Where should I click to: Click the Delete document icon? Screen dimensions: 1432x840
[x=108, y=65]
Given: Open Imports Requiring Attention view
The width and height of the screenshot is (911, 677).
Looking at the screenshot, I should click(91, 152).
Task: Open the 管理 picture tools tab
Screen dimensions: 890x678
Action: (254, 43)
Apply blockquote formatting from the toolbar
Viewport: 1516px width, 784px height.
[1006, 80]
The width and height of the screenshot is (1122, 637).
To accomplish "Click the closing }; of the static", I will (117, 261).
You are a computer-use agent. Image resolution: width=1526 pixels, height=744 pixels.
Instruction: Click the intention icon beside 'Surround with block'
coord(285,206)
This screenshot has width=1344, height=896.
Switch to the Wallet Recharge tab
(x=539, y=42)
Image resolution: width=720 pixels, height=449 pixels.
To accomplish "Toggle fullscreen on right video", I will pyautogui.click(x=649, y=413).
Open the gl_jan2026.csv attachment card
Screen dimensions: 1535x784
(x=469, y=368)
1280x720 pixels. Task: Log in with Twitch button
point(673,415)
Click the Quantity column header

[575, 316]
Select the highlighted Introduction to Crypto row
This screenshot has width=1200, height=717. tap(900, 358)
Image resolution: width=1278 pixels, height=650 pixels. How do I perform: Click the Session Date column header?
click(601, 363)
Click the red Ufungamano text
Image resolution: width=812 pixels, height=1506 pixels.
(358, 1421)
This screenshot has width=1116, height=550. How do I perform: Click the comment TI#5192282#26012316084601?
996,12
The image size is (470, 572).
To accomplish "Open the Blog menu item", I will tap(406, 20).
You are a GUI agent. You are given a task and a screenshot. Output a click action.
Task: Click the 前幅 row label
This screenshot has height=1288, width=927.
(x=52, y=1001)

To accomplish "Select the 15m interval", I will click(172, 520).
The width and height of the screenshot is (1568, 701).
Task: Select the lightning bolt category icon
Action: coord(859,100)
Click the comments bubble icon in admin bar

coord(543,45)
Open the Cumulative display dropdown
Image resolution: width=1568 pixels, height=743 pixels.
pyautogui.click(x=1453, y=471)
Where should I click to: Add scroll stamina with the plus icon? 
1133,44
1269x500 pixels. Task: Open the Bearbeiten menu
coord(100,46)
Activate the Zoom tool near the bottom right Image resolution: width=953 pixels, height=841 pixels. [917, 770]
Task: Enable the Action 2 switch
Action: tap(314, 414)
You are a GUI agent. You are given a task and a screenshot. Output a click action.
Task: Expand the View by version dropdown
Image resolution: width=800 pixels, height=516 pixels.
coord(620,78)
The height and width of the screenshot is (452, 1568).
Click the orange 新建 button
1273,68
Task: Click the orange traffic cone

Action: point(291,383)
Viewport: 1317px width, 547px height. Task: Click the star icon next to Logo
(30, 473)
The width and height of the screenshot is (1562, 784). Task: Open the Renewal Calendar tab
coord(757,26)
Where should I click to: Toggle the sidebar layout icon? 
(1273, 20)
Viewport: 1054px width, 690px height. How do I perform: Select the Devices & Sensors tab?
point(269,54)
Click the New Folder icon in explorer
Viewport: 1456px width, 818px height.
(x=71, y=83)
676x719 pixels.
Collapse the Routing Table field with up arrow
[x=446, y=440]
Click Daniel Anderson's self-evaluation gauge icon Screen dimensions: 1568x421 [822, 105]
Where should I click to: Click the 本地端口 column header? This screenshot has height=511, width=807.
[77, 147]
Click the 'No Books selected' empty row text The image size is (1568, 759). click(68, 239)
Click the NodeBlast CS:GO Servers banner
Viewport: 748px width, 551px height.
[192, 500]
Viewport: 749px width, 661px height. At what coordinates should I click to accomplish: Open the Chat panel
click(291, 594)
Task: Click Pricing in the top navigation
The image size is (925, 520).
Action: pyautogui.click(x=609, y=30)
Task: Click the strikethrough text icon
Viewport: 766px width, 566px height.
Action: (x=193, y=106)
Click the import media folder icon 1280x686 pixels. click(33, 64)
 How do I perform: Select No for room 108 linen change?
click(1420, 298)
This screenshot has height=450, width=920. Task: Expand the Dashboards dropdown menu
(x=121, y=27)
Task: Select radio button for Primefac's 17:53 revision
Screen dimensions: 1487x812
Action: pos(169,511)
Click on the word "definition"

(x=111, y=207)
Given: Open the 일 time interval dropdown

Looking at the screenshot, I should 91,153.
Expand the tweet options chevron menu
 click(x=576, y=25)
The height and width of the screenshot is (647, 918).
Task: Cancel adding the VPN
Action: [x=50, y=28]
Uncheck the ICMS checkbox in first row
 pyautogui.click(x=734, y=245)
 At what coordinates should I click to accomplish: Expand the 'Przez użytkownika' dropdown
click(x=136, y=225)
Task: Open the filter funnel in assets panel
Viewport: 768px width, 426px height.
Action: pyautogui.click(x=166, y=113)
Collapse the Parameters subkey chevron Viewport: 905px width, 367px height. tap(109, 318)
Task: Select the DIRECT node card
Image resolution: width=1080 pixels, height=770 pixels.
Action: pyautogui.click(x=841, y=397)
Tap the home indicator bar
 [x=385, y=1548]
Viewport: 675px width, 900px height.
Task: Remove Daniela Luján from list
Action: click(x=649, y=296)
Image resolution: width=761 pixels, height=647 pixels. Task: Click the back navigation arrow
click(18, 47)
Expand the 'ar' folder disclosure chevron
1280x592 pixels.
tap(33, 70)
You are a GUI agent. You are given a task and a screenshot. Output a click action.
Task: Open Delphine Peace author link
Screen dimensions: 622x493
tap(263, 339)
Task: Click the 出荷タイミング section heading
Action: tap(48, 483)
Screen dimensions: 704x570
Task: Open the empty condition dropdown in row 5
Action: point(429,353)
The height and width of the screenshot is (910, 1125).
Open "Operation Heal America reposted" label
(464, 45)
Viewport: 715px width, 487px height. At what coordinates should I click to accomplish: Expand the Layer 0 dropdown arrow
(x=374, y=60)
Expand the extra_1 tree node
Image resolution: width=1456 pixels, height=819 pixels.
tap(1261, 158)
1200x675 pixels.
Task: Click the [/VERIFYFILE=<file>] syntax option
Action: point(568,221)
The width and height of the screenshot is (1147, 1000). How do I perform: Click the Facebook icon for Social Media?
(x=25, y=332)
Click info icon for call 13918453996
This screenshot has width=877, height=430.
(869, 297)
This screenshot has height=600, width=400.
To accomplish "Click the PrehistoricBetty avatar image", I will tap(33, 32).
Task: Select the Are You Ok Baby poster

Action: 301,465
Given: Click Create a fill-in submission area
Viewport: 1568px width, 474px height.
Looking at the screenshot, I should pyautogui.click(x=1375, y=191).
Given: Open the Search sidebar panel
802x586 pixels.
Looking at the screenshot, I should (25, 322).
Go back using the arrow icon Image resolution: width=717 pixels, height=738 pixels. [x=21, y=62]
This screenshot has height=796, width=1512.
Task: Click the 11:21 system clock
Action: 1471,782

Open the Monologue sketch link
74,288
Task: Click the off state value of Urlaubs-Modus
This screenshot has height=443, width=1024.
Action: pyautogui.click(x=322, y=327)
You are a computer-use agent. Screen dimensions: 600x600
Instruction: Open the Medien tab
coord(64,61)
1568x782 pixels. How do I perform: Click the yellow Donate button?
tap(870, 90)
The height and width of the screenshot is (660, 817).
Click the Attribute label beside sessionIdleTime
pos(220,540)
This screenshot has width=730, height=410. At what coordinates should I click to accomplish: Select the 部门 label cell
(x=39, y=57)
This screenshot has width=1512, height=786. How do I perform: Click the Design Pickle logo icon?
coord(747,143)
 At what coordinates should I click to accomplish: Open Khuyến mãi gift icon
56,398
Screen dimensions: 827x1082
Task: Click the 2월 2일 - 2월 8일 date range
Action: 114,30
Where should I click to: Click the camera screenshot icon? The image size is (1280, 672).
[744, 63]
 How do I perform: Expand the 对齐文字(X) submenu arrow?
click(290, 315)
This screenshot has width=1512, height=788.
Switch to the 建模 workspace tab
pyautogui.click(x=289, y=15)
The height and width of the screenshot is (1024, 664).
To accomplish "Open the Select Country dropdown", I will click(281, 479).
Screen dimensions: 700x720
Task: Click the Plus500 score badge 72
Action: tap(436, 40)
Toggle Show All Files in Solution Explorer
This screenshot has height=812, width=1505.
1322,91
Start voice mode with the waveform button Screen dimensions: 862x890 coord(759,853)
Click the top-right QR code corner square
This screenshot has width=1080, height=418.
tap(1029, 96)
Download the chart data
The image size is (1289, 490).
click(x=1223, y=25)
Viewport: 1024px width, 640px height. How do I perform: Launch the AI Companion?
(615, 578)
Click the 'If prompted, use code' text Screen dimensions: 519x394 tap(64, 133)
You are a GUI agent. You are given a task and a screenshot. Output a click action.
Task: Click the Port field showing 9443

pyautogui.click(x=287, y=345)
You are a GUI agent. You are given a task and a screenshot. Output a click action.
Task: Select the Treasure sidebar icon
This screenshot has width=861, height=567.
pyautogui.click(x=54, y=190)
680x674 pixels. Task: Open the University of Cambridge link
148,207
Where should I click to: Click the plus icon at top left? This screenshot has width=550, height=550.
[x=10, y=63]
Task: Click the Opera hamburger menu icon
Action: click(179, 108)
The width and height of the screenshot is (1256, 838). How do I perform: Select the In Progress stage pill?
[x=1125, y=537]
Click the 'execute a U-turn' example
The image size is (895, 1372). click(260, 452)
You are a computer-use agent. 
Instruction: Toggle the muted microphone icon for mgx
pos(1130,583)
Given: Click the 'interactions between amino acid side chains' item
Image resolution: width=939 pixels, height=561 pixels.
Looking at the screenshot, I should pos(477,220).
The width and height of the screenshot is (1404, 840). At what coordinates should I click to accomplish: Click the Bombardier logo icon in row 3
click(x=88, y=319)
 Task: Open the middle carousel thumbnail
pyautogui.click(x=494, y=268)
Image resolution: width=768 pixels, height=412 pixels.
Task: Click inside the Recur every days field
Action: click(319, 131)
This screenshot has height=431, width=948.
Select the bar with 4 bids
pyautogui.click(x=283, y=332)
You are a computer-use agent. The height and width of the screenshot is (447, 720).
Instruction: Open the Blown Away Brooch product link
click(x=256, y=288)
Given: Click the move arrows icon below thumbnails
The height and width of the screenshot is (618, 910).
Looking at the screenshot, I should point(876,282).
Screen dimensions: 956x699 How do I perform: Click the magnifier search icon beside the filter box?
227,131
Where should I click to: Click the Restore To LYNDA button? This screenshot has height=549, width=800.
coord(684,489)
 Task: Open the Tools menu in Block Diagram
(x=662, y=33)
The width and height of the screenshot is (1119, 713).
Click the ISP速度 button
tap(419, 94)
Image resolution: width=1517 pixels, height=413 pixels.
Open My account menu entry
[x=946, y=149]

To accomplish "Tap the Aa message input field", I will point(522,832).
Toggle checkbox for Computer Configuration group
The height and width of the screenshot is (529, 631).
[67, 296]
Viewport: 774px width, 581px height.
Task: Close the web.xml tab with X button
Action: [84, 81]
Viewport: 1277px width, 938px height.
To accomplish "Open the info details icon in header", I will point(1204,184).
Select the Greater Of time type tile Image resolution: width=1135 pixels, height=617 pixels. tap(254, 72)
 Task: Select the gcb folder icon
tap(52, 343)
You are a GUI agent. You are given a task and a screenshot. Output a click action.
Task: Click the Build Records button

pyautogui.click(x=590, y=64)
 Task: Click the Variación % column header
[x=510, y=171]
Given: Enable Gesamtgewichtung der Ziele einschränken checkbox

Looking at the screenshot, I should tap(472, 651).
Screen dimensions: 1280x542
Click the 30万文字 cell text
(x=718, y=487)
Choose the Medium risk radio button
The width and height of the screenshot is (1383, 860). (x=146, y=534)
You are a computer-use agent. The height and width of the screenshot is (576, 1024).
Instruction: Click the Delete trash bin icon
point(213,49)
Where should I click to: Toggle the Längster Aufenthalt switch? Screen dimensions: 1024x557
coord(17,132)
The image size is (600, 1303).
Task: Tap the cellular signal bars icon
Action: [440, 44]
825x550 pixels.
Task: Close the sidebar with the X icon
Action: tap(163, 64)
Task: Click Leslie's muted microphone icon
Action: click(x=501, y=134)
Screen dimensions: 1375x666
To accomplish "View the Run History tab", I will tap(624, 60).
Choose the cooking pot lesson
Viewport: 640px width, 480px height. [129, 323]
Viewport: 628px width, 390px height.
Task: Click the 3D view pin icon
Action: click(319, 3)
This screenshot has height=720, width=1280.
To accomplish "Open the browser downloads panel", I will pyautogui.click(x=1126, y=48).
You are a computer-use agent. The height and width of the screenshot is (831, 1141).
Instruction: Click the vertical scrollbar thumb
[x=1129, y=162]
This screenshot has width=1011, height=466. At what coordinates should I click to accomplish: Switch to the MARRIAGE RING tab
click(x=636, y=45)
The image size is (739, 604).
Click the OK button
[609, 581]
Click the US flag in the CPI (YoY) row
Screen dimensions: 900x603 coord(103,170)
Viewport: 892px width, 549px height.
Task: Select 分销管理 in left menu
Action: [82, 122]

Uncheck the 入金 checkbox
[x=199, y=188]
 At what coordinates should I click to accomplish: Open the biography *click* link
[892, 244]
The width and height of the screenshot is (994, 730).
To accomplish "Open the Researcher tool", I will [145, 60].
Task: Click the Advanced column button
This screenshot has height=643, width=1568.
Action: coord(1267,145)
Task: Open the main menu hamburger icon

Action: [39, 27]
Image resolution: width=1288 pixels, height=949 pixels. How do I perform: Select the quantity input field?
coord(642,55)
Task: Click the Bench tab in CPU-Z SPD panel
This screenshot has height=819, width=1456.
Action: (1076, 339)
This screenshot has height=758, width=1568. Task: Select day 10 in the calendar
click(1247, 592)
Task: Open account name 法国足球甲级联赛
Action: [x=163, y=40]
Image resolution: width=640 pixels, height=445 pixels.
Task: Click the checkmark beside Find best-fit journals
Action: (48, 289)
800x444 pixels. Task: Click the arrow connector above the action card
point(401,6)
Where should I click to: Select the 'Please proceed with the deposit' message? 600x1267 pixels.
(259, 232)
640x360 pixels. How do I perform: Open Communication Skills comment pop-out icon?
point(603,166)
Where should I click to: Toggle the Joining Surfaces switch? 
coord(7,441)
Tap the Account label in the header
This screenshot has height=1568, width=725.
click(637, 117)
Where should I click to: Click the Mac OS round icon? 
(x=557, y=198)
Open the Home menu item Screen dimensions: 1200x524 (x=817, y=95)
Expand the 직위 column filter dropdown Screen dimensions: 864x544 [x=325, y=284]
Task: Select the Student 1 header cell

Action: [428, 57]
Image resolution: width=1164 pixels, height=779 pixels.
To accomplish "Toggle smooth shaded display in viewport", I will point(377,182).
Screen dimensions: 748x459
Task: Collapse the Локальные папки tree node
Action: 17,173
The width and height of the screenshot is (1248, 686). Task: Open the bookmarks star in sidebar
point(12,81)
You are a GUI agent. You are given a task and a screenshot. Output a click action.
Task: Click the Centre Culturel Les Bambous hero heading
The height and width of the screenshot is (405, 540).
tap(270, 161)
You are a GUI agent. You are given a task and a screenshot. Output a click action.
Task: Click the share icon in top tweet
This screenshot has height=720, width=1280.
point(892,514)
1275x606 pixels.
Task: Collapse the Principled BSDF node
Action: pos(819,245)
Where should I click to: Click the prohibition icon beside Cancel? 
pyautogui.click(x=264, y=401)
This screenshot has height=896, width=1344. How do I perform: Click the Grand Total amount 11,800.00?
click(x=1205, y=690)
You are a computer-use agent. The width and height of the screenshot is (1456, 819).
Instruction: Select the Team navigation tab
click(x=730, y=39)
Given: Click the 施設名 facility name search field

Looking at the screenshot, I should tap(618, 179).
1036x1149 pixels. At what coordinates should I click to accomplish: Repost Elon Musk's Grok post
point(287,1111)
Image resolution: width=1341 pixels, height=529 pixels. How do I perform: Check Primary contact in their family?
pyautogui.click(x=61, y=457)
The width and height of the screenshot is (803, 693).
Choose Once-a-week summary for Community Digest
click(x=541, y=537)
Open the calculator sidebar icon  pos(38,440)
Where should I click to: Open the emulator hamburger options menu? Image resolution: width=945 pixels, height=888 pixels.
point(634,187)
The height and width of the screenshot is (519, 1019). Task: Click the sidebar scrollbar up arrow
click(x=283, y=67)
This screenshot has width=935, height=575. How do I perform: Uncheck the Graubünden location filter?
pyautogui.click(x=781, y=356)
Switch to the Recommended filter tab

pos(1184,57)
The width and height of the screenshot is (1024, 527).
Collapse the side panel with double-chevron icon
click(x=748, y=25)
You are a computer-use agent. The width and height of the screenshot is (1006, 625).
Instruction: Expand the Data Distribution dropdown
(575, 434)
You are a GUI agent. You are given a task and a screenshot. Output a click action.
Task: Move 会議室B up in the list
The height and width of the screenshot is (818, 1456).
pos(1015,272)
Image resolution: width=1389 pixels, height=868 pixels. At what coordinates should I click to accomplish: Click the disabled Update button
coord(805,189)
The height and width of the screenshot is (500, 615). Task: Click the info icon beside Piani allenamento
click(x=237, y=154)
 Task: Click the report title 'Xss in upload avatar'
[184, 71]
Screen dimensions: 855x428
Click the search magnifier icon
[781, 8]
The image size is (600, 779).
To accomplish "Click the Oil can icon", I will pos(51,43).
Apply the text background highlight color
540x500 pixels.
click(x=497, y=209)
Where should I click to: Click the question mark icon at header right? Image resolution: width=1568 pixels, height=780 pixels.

☆ ☆ ☆ ☆ ☆ ☆ ☆

What you need to do: In the listing above, locate the line with "Image resolution: width=800" and the line with "676x719 pixels.", then extract exactly those lines and every line between them, and nothing more.

Response area:
Image resolution: width=800 pixels, height=516 pixels.
coord(620,78)
The height and width of the screenshot is (452, 1568).
Click the orange 新建 button
1273,68
Task: Click the orange traffic cone

Action: point(291,383)
Viewport: 1317px width, 547px height. Task: Click the star icon next to Logo
(30, 473)
The width and height of the screenshot is (1562, 784). Task: Open the Renewal Calendar tab
coord(757,26)
Where should I click to: Toggle the sidebar layout icon? 
(1273, 20)
Viewport: 1054px width, 690px height. How do I perform: Select the Devices & Sensors tab?
point(269,54)
Click the New Folder icon in explorer
Viewport: 1456px width, 818px height.
(x=71, y=83)
676x719 pixels.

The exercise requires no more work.